Ballygunge Estates Limited Appellant


- (1.) The Appellant of this appeal is a private limited company known as Ballygunge Estate Limited. The Appellant will henceforth be designated simply as the company. The Respondent of this appeal is one Sachindra Satli Mukherjee who was the sole Plaintiff in the trial court. The suit out of which this appeal has arisen was instituted by the Plaintiff against the Defendant for recovery of khas possession of a property which was admittedly leased out to the Defendant company by the Plaintiff by an indenture of lease dated 28th June, 1946. The Plaintiff sought to enforce his right of re-entry on the strength of a covenant in the lease to the effect that if rent remained unpaid for a period of 3 months after the day appointed for payment thereof, the lessor would have the right to re-enter the disputed property. According to the allegations of the Plaintiff in the trial court the Defendant company had neglected and failed to pay rent for the months of May, June and July, 1950. Accordingly, the present suit for recovery of khas possession was instituted by the Plaintiff. There was also a prayer for recovery of a sum of Rs. 1,500 for rent of 3 months and also a prayer for recovery of damages or mesne profits from August, 1950, till recovery of possession of the property.

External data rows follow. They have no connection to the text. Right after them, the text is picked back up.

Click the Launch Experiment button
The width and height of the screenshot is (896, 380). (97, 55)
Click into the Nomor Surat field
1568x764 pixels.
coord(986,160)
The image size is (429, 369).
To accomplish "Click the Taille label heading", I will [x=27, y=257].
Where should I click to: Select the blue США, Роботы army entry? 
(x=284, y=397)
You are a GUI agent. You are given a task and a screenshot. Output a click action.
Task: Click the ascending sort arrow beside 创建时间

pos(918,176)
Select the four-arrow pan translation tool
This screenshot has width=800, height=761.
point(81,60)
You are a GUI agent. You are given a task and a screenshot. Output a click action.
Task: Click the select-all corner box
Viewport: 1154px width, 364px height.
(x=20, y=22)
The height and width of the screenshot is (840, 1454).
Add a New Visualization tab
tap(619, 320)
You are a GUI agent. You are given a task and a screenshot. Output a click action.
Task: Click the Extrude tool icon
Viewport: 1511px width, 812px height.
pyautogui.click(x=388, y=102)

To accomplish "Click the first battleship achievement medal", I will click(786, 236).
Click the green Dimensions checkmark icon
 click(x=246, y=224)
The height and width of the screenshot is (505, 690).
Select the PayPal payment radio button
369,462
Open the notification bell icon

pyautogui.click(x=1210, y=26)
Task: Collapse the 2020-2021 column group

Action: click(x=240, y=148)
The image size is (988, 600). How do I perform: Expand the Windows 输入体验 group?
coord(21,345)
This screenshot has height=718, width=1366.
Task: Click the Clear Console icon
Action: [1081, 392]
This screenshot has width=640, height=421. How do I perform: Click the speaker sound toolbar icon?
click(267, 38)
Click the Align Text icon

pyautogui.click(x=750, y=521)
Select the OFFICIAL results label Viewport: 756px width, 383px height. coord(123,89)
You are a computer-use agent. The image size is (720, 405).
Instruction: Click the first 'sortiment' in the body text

(2.) The suit was defended in the trial court by the company. The main defence of the company was that rent for the period in question was not paid because Corporation taxes which were payable under the terms of the lease by the company had been increased abnormally, and notice of such increment which was received by the Plaintiff was not communicated to the Defendant. So the Defendant contended that it had suffered a very substantial loss for the above conduct of the Plaintiff. The Defendant further alleged that it had effected substantial improvements in the market which was situate on the leasehold property and if the money spent for effecting such improvement was adjusted against arrears of rent then nothing would be due to the Plaintiff. Last of all, it was alleged by the Defendant that on actual measurement the area of the demised premises had been found to be short by 10 cottahs for which the Defendant was entitled to claim abatement, if not suspension of rent.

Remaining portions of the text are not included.